自分一人でも中々厳しい場所だが、今日はなんだか頑張れそうだった。
…のも束の間、息が切れ切れになってきた。
しかし、背中の彼女は階段からの珍しい風景に興奮気味だった。
婆「少し下ろして頂戴、ここは東京タワーがはっきり見えるのねぇ」
ン「…よいしょっと。
本当だ、僕も気づきませんでした!こんなに綺麗なんですね…」
晴れ渡る空に赤のラインが美しく映える。
歳を聞くのは野暮だと思ったが、恐らくこの街が焼け野原の時から、栄える姿と共に育ってきたのだろう。

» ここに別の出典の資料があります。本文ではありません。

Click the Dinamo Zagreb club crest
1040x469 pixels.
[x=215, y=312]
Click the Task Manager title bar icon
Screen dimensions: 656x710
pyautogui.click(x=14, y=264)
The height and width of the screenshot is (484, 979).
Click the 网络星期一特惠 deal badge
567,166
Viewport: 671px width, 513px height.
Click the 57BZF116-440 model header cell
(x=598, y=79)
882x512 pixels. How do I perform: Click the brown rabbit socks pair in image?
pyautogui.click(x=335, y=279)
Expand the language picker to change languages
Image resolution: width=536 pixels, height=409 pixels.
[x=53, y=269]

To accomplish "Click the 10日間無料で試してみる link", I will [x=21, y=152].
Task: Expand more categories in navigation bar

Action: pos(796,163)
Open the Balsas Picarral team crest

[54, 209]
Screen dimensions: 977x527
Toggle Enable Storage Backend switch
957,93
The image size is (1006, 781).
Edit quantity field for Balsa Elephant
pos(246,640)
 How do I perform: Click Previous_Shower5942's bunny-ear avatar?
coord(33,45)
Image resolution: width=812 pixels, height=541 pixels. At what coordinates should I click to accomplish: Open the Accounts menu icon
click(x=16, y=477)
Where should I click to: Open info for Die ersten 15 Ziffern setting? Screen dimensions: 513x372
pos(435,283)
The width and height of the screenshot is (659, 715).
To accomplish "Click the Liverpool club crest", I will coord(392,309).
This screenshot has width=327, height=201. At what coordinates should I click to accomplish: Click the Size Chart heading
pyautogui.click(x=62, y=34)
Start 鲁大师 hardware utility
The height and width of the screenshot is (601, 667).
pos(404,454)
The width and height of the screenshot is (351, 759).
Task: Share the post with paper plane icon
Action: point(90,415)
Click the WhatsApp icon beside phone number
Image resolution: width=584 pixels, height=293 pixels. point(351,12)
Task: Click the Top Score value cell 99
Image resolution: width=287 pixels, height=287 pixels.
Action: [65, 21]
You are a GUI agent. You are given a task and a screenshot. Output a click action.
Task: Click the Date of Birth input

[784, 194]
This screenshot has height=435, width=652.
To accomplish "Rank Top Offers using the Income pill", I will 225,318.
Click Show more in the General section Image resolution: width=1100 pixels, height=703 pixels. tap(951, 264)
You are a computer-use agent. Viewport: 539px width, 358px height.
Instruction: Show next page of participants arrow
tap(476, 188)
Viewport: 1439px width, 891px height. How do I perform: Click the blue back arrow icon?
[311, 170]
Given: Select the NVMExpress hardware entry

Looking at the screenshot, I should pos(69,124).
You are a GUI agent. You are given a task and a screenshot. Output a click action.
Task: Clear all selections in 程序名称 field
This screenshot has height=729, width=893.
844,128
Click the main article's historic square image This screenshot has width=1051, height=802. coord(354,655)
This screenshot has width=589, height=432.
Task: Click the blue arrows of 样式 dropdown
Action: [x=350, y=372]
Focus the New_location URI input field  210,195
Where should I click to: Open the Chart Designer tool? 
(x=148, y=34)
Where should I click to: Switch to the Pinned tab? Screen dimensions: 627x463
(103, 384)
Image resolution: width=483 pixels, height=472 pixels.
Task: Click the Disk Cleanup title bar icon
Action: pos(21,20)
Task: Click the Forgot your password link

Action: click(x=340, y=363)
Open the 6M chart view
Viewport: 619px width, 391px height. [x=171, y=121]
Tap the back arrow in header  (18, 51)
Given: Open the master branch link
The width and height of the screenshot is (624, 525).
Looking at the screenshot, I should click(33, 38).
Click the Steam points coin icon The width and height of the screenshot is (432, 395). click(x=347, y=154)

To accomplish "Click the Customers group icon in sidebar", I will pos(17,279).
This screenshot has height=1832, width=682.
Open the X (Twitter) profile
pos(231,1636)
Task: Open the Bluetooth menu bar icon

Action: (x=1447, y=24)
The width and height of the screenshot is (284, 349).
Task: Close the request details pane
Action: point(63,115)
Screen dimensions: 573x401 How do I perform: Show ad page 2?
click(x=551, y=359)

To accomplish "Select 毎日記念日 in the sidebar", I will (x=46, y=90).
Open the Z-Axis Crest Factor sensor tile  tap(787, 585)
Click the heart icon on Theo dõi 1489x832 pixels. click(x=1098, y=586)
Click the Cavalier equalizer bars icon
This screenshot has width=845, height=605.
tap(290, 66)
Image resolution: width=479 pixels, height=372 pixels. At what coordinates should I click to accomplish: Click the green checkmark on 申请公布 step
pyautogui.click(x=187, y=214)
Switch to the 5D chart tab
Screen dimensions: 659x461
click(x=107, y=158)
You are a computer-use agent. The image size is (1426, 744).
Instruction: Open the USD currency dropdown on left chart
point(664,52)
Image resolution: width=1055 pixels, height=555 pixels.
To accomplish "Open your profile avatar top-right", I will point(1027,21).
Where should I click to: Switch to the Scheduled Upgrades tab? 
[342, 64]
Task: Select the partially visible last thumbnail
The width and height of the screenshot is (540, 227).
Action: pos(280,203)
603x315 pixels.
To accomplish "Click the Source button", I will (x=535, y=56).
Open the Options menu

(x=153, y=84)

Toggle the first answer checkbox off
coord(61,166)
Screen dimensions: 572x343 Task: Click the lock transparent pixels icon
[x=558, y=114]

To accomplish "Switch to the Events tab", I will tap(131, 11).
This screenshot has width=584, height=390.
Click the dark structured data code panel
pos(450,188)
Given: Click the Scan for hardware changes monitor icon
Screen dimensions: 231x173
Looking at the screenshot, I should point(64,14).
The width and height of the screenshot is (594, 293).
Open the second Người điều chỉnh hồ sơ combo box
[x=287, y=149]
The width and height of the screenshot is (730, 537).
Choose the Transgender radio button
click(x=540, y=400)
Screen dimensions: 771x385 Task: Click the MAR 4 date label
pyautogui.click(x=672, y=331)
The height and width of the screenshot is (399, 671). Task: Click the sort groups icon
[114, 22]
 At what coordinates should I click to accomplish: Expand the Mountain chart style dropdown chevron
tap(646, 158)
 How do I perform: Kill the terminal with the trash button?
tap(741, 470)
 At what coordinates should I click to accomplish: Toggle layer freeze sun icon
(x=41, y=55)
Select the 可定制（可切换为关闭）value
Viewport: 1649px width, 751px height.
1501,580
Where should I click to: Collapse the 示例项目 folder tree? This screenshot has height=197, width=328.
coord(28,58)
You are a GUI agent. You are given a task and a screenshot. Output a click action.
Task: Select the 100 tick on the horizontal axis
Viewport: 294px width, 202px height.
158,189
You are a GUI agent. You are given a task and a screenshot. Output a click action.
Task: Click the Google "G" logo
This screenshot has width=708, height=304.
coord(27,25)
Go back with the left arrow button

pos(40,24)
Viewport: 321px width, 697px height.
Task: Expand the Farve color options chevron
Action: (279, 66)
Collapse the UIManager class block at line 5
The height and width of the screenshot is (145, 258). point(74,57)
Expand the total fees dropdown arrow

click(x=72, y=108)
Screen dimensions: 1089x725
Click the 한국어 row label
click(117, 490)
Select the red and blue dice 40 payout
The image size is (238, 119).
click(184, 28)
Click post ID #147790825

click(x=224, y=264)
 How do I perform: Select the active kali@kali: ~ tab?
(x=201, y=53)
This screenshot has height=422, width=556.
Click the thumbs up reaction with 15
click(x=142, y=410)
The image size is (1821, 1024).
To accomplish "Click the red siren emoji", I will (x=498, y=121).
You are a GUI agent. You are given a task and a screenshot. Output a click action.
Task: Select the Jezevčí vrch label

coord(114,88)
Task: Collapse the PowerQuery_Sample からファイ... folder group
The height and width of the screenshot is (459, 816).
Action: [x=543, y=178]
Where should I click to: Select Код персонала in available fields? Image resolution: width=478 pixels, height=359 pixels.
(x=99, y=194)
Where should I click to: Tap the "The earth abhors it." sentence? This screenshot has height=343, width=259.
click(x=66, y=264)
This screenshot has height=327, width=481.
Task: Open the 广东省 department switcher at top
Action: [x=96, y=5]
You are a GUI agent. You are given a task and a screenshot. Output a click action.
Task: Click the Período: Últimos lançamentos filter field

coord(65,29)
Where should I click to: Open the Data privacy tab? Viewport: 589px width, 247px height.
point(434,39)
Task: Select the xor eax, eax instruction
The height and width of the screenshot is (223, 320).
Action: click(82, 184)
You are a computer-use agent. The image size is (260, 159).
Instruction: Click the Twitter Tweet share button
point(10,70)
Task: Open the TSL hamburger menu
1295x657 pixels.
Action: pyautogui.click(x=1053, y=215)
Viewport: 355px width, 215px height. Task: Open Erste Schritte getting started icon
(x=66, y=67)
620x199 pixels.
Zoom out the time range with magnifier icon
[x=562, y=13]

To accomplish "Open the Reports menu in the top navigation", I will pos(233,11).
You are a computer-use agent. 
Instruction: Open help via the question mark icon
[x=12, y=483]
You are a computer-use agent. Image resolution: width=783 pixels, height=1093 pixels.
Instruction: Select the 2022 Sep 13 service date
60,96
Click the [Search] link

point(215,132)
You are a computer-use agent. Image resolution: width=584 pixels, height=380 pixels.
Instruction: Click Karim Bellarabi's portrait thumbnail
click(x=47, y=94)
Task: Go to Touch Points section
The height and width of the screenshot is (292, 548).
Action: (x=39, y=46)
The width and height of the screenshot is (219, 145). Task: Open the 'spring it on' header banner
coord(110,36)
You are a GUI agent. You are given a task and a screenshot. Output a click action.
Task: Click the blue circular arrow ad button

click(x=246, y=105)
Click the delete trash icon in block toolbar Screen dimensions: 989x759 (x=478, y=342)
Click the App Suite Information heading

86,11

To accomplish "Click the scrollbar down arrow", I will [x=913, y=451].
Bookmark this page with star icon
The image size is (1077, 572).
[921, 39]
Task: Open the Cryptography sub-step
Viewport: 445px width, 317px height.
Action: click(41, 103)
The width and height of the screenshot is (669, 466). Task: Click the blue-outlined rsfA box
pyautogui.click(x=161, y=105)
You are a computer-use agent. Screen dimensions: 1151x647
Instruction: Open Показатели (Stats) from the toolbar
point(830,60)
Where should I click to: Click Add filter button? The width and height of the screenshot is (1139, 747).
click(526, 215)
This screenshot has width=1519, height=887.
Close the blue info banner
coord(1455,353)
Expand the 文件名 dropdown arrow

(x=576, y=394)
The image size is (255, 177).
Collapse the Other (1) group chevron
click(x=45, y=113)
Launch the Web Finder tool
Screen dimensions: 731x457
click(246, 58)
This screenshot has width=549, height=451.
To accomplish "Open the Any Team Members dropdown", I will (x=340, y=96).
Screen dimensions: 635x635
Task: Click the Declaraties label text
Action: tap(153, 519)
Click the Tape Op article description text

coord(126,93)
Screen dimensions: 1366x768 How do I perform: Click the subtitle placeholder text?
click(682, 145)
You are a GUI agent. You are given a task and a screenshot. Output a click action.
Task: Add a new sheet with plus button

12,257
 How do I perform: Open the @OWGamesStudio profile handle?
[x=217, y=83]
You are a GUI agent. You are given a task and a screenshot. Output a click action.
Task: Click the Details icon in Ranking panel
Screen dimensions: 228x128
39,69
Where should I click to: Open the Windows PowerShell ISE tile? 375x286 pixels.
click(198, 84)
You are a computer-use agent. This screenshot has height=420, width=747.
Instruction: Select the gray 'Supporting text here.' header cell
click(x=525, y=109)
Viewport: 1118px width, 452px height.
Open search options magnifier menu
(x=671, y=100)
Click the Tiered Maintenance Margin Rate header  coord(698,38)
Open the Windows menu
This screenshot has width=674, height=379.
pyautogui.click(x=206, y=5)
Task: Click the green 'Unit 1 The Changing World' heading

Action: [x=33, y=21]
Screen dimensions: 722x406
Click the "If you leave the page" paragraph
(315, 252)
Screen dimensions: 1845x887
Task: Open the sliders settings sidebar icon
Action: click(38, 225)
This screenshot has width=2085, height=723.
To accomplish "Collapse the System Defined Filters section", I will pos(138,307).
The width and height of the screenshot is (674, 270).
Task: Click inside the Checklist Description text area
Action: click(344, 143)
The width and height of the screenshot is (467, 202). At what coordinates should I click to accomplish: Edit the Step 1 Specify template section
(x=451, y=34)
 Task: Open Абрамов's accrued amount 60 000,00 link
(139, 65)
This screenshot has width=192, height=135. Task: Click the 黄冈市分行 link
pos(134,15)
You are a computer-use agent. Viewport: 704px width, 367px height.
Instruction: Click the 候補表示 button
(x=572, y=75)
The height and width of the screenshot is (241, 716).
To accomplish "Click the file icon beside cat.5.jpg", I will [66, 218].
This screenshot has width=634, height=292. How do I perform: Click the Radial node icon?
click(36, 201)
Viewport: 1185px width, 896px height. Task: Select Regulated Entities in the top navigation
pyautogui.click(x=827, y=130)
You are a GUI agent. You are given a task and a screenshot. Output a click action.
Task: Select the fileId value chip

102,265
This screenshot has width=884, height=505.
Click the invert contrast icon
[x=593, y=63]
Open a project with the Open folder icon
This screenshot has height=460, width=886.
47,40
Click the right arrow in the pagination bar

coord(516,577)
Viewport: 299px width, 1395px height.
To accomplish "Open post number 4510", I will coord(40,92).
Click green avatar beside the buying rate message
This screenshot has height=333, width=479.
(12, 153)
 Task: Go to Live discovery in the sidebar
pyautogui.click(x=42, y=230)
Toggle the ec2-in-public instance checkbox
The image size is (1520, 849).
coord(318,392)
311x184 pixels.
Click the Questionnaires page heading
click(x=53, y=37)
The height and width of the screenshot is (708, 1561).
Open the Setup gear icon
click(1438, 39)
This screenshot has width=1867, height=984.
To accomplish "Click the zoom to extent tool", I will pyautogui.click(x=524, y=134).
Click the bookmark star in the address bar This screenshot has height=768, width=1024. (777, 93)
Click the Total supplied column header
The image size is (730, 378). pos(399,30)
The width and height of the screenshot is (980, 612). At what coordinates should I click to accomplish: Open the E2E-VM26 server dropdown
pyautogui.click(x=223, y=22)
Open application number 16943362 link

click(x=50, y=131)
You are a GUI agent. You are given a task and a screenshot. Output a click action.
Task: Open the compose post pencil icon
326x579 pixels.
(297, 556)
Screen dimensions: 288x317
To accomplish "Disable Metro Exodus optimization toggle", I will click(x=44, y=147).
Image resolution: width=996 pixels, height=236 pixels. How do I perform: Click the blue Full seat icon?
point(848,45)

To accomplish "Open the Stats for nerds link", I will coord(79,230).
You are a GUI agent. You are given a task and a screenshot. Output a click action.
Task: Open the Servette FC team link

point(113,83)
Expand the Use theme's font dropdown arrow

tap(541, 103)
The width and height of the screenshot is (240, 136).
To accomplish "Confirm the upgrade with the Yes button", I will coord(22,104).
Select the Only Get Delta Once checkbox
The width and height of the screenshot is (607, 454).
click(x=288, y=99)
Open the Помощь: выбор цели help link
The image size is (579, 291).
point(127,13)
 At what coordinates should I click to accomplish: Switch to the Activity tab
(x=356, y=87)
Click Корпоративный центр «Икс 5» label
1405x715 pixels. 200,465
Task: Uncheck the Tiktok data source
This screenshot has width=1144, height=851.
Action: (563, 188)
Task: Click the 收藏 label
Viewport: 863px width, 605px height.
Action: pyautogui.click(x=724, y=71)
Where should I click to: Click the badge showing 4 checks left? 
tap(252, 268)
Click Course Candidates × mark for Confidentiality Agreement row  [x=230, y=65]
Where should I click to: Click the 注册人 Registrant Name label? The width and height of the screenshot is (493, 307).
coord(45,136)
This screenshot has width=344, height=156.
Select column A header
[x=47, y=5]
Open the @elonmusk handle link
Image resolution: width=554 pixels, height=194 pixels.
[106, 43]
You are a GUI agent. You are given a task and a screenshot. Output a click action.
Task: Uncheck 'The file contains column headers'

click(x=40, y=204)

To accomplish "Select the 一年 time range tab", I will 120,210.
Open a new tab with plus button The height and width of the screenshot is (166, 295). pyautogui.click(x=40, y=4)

大きな歴史と感動を目の当たりにし、俺は俄然やる気が出た。
残りの階段も必死に上り、見事上まで辿り着いた。
婆「本当にありがとうねぇ。
貴方みたいな親切な人がいて、助かったわぁ」
ン「こちらこそ、新たな景色を見られて嬉しかったです」
婆「そうだ!貴方、お花は好き?」
ン「あまり馴染みは無いですが、好きです」
婆「ここの近くのお店、とても素敵だから覗いてみてね?きっと貴方ならお花にも優しく出来そうだもの」
ン「そんなもったいない言葉、有難いです」
軽い会釈を済ませ、花屋がどの辺にあるかを聞こうとしたが、既に彼女は去っていた。
…花屋か、Fischer'sも花のブームが来ているので、気になってはいた。
直ぐにスマホで調べると、本当に近くにあった。
もしかしたら、また新たな出会いがあるかも、と胸を膨らませた。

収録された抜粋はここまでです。